And our culture descends ever further into idiocy and debauchery. This time, it's a show where couples have sex in a box on stage and then come out and talk about their experiences. That's why it's called "Sex Box." Because it's a box. With sex. Get it?
This is an intensely stupid idea for a television show, and obviously depraved for a number of reasons, not the least of which being the involvement of a "Christian pastor" who says she was called by God to participate in a reality show where sex is reduced to a disembodied spectacle. Yet another reason why it's dangerous to let just any person declare themselves a "pastor."
(You'd think every denomination would at least include the Bible in the process of determining who gets to claim the title. And if they did that, they'd probably notice the parts that make it rather explicitly clear that women have many incredibly indispensable roles to play in the church -- but pastor isn't one of them. Obviously, her participation in this show has little to do with her being a woman and everything to do with her being enchanted with the idea of getting on camera, which is a temptation shared equally by both genders. Still, I'd feel like a coward if I danced around the "women pastors" issue.)
I think this kind of show again brings to light one of the fascinating dichotomies of modern American life: we are at once completely bored with sex and also completely obsessed with it. Only a society with a juvenile infatuation with sex could possibly find any value in watching a show called "Sex Box"; but then only a society utterly bored with and disinterested in the full experience of human sexuality -- the experience shared by loving spouses in the context of loyalty, devotion, and sacrifice -- could look to fill their fulfill their sexual desires through watching this or any other form of pornography.
That's what's so interesting about our attitudes toward sex. You'd think we love it, but we don't. The exact opposite is true. Imagine the difference between a healthy person who savors a slice of cake after a good meal, and a morbidly obese over-eater who scarfs down three Cinabons while sitting in the food court at the mall.
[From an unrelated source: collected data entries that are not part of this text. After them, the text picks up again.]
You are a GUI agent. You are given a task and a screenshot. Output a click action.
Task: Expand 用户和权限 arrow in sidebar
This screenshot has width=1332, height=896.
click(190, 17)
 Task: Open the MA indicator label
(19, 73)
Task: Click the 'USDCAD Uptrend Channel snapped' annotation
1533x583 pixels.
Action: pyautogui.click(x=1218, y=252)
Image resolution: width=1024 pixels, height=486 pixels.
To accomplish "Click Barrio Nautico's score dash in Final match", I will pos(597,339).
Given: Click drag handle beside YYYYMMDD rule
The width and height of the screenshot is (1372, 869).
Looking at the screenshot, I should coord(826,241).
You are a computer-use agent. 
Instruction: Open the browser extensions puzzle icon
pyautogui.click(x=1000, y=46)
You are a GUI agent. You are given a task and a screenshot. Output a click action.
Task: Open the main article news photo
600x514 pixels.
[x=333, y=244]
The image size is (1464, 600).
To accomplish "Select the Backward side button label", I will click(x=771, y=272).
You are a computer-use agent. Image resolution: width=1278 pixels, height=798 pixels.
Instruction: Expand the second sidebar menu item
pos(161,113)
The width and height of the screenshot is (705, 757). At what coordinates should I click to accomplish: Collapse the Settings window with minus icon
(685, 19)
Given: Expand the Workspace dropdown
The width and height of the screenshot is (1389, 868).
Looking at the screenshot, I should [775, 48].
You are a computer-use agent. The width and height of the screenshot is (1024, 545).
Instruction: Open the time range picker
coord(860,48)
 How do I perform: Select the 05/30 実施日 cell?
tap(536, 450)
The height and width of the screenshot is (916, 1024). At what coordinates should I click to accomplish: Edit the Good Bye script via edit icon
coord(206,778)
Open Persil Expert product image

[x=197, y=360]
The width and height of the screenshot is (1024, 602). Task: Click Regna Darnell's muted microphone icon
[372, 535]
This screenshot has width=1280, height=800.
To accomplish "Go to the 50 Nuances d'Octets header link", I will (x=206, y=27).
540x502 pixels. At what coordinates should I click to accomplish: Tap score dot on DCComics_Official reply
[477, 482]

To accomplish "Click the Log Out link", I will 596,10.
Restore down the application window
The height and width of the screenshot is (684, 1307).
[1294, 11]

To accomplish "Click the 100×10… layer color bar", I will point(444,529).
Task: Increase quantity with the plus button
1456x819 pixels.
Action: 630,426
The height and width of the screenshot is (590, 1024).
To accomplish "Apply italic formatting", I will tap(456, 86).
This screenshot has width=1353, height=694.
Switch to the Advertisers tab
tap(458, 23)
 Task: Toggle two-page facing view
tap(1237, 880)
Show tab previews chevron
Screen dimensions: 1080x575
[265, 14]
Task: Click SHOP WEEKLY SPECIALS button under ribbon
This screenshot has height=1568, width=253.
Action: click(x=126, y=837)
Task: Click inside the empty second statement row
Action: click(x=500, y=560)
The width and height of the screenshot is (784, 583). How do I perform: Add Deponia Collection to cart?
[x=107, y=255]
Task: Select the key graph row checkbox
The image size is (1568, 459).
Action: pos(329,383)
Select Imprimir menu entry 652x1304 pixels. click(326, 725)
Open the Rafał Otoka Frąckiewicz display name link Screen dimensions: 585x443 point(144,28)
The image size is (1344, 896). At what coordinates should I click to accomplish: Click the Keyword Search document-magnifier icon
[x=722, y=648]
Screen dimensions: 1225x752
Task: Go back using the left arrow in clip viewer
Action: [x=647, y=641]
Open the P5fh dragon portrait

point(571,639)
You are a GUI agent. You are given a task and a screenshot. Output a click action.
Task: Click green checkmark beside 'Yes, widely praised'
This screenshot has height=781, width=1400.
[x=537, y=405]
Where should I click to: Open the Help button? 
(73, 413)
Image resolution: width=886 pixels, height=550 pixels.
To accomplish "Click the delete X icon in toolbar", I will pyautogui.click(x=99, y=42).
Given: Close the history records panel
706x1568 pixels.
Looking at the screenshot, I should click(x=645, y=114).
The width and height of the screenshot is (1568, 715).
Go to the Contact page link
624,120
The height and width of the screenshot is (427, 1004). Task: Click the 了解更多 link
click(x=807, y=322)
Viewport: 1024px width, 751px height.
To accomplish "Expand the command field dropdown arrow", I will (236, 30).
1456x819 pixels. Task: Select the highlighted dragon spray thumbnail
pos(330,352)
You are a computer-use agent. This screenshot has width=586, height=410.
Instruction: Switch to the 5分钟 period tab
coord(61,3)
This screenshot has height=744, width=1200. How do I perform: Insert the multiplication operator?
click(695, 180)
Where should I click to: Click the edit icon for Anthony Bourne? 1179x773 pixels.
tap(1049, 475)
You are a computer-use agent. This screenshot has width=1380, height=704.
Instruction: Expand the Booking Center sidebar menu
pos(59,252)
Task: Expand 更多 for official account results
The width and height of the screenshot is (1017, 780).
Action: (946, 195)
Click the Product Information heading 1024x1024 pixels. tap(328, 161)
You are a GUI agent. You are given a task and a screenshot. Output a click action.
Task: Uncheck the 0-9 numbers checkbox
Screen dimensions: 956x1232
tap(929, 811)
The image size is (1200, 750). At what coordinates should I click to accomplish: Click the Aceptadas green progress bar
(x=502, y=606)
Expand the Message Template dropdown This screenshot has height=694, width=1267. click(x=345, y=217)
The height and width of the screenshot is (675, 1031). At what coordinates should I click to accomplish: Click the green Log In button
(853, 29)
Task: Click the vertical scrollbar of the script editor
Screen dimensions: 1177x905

You might have the impression that the latter "loves food" more, but this is not the case. To them, food is a compulsion. A drug. A prison. They don't love it. They just consume it. It is the healthy person, the one who exercises and eats vegetables with most meals, who can really find joy in a good dessert. They can love it because they are not a slave to it.
This metaphor falls apart if you look at it too closely, I realize. Food and sex aren't exactly the same thing -- that's why it's a metaphor. And you might point out that cake, while fine and good in moderation, is never actually objectively "healthy," whereas sex, when put in the right context, definitely is. All the same, you get my point (maybe).